The Leavenworth Case
3. Facts And Deductions
"Confusion now hath made his master-piece;
Most sacrilegious murder hath broke ope
The Lord's anointed temple, and stolen thence
The life of the building."
TURNING my attention back into the room where I was, I found the coroner consulting a
memorandum through a very impressive pair of gold eye-glasses.
"Is the butler here?" he asked.
Immediately there was a stir among the group of servants in the corner, and an
intelligent-looking, though somewhat pompous, Irishman stepped out from their midst
and confronted the jury. "Ah," thought I to myself, as my glance encountered his precise
whiskers, steady eye, and respectfully attentive, though by no means humble, expression,
"here is a model servant, who is likely to prove a model witness." And I was not
mistaken; Thomas, the butler, was in all respects one in a thousand--and he knew it.

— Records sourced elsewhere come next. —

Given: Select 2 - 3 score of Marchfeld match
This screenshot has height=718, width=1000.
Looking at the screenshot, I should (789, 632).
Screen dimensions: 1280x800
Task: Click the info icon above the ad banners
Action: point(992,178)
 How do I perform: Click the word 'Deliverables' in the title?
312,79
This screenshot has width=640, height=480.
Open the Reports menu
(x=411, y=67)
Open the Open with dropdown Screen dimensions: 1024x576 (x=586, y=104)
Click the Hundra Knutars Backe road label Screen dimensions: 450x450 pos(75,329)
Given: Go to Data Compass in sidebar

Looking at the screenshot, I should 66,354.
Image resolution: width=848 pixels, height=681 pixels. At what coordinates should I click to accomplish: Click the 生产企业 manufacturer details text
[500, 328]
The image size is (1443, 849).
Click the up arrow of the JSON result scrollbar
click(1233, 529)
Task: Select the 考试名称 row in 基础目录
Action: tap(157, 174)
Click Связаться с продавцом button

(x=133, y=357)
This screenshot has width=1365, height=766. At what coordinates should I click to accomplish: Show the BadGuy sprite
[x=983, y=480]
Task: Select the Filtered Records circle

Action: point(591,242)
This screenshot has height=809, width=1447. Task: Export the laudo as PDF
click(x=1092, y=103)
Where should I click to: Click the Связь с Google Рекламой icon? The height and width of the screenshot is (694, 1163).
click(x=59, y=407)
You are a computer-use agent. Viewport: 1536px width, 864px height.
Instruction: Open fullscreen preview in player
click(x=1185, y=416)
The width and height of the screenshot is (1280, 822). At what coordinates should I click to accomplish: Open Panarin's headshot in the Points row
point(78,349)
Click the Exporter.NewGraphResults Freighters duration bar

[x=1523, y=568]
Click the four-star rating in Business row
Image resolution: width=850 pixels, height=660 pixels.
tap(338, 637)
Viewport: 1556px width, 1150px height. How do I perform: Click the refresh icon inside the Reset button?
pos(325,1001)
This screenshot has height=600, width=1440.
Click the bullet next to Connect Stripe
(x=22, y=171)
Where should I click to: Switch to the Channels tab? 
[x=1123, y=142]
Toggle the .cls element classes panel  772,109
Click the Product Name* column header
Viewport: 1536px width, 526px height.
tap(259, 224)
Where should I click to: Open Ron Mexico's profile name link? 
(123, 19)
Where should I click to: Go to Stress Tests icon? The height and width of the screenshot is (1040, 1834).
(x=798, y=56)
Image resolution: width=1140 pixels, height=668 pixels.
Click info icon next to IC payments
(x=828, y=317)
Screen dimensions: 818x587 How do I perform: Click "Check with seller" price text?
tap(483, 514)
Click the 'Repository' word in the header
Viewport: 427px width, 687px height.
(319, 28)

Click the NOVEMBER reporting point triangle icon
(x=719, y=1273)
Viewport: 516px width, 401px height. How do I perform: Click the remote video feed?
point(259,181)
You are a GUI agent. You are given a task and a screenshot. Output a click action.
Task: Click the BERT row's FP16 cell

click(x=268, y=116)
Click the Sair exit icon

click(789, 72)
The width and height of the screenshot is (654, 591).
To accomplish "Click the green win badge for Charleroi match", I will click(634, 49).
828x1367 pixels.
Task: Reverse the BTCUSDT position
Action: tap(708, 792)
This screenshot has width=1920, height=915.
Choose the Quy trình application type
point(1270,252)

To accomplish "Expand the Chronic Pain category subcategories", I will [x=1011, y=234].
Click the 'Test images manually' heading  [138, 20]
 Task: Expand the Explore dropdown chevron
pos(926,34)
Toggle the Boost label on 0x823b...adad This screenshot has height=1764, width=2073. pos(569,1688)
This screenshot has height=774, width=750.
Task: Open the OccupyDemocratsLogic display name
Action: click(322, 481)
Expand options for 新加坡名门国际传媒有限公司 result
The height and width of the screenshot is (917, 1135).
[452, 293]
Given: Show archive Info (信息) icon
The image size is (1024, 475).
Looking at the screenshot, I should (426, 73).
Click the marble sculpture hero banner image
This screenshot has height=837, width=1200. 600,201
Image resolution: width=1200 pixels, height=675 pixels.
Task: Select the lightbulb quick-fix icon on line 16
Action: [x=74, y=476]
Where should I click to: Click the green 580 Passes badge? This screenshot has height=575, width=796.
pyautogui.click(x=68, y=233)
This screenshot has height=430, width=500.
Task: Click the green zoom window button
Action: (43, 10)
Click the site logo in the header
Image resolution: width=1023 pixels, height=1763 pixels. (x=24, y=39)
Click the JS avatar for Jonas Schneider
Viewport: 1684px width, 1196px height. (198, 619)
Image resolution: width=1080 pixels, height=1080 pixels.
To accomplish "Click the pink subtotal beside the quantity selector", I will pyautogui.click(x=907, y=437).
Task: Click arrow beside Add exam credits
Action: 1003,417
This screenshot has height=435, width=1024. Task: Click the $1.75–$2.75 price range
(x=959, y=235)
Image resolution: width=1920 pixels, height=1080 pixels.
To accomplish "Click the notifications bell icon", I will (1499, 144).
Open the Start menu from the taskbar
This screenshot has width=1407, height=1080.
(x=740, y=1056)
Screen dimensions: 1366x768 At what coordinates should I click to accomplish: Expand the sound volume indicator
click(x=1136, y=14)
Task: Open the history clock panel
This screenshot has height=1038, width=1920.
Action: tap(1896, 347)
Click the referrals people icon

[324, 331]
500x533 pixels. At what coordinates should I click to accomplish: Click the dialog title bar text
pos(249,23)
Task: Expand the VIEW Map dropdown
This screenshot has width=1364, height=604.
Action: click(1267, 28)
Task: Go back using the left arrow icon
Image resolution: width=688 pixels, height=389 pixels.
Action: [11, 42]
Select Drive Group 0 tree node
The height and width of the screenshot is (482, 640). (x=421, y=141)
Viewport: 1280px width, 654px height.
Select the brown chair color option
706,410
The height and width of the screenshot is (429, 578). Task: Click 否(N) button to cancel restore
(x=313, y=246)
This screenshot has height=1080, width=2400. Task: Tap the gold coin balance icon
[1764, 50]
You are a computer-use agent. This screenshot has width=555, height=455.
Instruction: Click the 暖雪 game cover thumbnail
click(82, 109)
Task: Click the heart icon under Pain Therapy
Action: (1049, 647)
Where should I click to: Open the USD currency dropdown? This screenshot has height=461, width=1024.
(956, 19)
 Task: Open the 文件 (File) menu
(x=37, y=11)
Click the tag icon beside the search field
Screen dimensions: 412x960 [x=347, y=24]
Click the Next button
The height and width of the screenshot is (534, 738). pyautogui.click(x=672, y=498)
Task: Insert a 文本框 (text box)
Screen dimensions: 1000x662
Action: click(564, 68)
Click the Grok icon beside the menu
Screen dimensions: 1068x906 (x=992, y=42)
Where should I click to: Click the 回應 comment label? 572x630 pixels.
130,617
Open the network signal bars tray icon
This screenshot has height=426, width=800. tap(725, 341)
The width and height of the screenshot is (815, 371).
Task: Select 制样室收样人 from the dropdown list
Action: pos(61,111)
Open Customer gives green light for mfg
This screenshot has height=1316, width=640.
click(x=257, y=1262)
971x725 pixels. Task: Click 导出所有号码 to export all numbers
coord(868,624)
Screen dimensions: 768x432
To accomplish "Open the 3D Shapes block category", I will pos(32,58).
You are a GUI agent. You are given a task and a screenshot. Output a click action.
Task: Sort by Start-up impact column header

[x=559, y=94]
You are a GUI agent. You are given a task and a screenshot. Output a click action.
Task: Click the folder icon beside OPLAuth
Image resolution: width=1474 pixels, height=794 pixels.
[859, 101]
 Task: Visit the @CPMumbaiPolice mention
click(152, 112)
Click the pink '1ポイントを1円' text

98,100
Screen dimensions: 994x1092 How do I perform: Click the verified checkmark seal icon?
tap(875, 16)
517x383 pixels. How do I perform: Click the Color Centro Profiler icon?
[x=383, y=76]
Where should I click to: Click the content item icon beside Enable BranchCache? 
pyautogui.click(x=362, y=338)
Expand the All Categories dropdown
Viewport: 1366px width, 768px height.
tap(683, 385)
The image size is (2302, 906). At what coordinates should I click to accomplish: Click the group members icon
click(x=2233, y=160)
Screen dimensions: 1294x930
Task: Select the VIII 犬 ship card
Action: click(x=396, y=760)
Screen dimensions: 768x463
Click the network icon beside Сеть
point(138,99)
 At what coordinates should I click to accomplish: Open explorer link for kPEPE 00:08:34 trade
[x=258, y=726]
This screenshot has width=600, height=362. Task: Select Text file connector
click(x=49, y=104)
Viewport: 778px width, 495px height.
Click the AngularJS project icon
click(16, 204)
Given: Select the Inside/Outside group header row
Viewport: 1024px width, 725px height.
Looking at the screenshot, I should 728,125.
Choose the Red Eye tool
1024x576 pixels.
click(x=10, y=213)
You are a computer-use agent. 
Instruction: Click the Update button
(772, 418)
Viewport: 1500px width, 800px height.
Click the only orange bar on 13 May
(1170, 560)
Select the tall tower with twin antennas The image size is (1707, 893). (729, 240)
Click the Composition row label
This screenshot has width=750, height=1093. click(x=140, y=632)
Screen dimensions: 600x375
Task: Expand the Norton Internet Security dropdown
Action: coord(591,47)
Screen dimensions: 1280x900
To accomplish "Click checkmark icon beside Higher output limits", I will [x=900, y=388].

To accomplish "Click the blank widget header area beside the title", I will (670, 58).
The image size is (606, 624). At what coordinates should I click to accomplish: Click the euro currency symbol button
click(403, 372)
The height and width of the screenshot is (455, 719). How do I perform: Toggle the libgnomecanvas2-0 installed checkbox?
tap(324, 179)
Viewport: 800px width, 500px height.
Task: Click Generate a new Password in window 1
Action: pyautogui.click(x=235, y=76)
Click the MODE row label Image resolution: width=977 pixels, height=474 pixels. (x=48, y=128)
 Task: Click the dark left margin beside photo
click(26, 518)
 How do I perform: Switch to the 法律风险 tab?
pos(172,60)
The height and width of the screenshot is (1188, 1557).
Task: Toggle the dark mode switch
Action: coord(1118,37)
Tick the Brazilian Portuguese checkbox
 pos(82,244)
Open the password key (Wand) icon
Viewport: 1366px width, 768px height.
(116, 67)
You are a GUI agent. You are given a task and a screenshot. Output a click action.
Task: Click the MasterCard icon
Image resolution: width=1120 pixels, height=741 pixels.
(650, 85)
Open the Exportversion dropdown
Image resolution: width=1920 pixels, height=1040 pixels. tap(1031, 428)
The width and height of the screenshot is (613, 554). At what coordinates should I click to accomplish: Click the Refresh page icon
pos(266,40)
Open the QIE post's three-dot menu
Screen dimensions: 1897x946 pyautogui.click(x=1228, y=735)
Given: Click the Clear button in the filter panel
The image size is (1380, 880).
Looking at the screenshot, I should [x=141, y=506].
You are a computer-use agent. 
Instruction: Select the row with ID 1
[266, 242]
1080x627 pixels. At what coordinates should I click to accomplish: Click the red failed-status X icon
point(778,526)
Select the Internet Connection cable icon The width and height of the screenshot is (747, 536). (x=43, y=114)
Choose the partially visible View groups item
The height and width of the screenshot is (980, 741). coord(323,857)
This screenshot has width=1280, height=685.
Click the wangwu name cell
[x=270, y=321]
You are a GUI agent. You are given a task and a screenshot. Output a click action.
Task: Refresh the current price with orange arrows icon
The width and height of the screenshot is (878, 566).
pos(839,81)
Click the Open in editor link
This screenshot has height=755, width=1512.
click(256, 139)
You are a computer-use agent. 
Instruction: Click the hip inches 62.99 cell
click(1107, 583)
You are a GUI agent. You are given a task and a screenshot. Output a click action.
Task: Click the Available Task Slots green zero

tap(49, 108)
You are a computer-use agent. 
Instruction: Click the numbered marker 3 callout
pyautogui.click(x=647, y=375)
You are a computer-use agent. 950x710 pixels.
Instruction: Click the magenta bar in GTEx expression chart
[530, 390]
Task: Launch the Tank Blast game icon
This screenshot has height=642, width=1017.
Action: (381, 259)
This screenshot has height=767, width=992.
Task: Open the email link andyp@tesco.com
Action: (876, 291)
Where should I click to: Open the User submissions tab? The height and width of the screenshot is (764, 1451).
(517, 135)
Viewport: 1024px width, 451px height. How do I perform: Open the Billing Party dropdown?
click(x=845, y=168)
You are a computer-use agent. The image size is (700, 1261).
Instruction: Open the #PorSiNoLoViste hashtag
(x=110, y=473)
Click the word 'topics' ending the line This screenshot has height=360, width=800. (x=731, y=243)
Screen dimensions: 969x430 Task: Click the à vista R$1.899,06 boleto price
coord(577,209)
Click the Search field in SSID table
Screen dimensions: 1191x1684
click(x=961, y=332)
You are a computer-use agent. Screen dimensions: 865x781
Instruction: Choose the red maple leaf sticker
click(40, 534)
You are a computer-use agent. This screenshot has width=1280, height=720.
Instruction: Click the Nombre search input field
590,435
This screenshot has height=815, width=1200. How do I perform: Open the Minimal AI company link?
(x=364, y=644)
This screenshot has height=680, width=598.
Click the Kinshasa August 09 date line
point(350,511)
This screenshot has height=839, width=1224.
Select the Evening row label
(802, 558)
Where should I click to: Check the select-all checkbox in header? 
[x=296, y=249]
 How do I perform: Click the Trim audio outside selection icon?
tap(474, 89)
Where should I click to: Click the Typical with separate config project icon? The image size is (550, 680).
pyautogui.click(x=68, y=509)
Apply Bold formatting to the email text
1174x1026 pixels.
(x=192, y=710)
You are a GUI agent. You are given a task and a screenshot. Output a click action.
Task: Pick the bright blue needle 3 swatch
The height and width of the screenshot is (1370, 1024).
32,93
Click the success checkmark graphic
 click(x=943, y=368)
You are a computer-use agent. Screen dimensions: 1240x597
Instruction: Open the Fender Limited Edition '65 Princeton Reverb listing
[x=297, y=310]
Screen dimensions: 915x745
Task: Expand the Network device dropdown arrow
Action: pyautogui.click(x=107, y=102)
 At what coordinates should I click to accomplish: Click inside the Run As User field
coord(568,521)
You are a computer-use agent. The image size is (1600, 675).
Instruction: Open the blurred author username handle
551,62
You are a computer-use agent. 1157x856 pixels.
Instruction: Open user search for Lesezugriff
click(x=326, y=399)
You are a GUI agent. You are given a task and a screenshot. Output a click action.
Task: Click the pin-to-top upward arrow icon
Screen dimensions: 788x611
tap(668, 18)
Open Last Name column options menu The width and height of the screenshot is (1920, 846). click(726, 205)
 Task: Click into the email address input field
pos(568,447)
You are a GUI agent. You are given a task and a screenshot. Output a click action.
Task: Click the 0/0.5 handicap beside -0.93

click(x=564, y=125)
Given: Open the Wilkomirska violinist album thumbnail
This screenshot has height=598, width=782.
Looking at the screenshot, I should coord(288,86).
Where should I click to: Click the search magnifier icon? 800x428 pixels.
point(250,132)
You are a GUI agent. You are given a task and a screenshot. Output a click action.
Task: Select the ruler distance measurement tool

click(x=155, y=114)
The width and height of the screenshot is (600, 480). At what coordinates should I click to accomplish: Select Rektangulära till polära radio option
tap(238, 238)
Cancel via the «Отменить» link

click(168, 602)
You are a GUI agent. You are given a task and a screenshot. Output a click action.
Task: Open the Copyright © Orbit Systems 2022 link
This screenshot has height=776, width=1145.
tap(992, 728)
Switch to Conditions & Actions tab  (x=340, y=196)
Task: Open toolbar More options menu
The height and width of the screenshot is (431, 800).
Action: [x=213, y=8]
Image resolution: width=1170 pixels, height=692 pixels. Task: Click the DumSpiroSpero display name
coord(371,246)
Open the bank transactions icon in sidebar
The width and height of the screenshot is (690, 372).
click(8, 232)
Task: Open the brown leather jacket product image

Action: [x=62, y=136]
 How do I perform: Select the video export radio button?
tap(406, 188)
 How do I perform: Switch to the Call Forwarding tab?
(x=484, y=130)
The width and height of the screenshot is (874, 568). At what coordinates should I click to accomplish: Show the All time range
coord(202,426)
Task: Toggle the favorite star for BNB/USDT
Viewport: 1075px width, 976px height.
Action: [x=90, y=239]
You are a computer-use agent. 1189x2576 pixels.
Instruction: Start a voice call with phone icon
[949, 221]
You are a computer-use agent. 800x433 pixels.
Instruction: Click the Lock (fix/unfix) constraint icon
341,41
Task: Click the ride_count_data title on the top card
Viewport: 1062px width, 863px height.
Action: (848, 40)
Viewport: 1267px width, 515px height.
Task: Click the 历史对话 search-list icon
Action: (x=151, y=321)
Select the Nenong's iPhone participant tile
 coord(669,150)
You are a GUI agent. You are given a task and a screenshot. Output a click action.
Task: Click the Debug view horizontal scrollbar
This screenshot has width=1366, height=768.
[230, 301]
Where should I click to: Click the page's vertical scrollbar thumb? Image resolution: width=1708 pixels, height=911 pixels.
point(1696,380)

The coroner, upon whom, as upon all others in the room, he seemed to have made the like
favorable impression, proceeded without hesitation to interrogate him.
"Your name, I am told, is Thomas Dougherty?"
"Well, Thomas, how long have you been employed in your present situation?"
"It must be a matter of two years now, sir."
"You are the person who first discovered the body of Mr. Leavenworth?"
"Yes, sir; I and Mr. Harwell."
"And who is Mr. Harwell?"
"Mr. Harwell is Mr. Leavenworth's private secretary, sir; the one who did his writing."
"Very good. Now at what time of the day or night did you make this discovery?"
"It was early, sir; early this morning, about eight."